Despite the absence of some key performers due to injury, the Coyotes’ penalty-killing unit still ranks ninth in the NHL, killing off 83.8 percent of opponents’ chances. Despite frequent criticism, the Coyotes’ power play has been OK, clicking at a 16.3 percent clip to rank in the middle of the NHL pack (17th) — and at a far better rate than last season’s anemic 13.6 percent clip, which ranked second to last. It would be nice to get a little more production, but the simple truth is the Coyotes don’t have the skilled offensive personnel to do that on a consistent basis. In sports parlance, it is what it is.

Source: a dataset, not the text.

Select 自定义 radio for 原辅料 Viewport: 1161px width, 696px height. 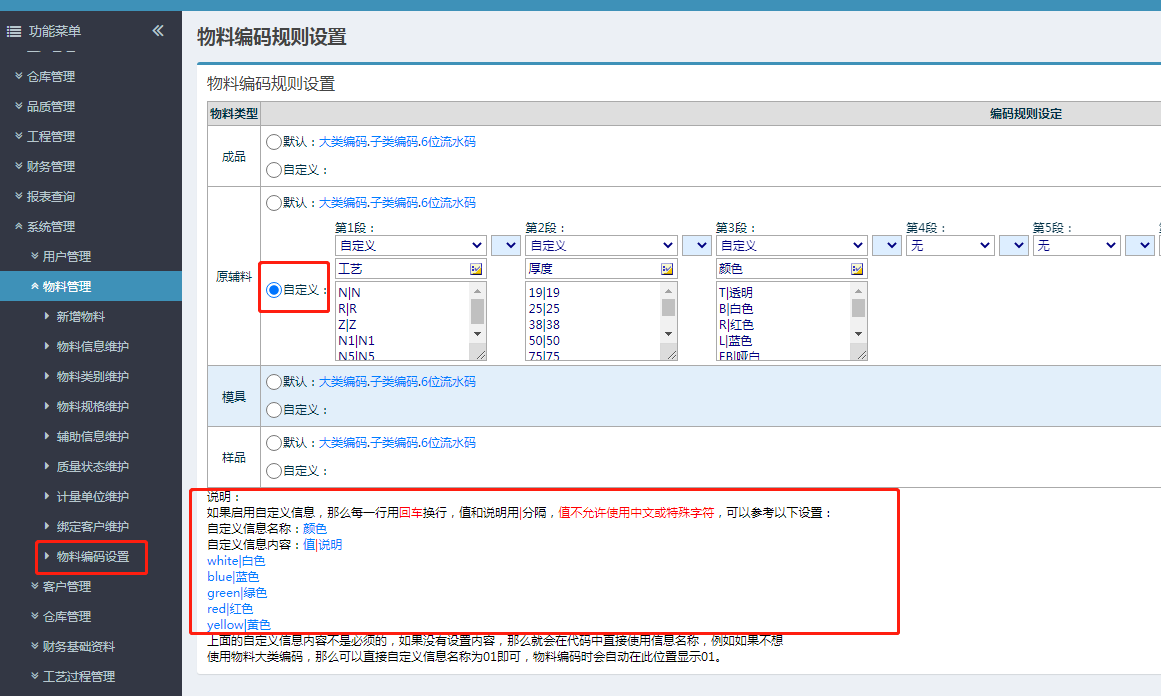[x=274, y=290]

Tippett downplayed the role that minimal practice time has had on his club, but think about it for a minute. One of this club’s greatest strengths is the fact that it has a master tactician for a coach, a guy who prides himself on examining every pore of the game for potential clogs. He’ll never use it as a public excuse, but it has to be maddening for Tippett to watch his team stray away from its finely tuned defensive system and not be able to get them on the ice, so he and his assistants — Jim Playfair, John Anderson and Dave King — can correct it. He is right when he notes the importance of rest during this grueling, lockout-condensed schedule. “They can’t do what you want them to do if they’re not rested,” he said. But if the Coyotes do disappoint this season, this may go down as one of the greatest underlying reasons. It will also bear watching how the team manages its goalies the rest of the year. Tippett said Thursday that he talks with goalie Sean Burke every day about the mental and physical state of his goalies, adding that the games are so important in this lockout-shortened season that they felt it best to ride Smith as much as possible. But Smith hinted recently that playing so often has been mentally taxing. Will LaBarbera’s recent game in Anaheim give the staff enough confidence to spell Smith on more occasions?
GM Don Maloney added some helpful pieces this season in Michalek, Lombardi and forwards David Moss and Nick Johnson. But health hasn’t allowed Lombardi to establish himself yet, Maloney is still operating on a shoestring budget that prevents bigger moves and the trade deadline (April 3) has yet to arrive, so the jury is still out.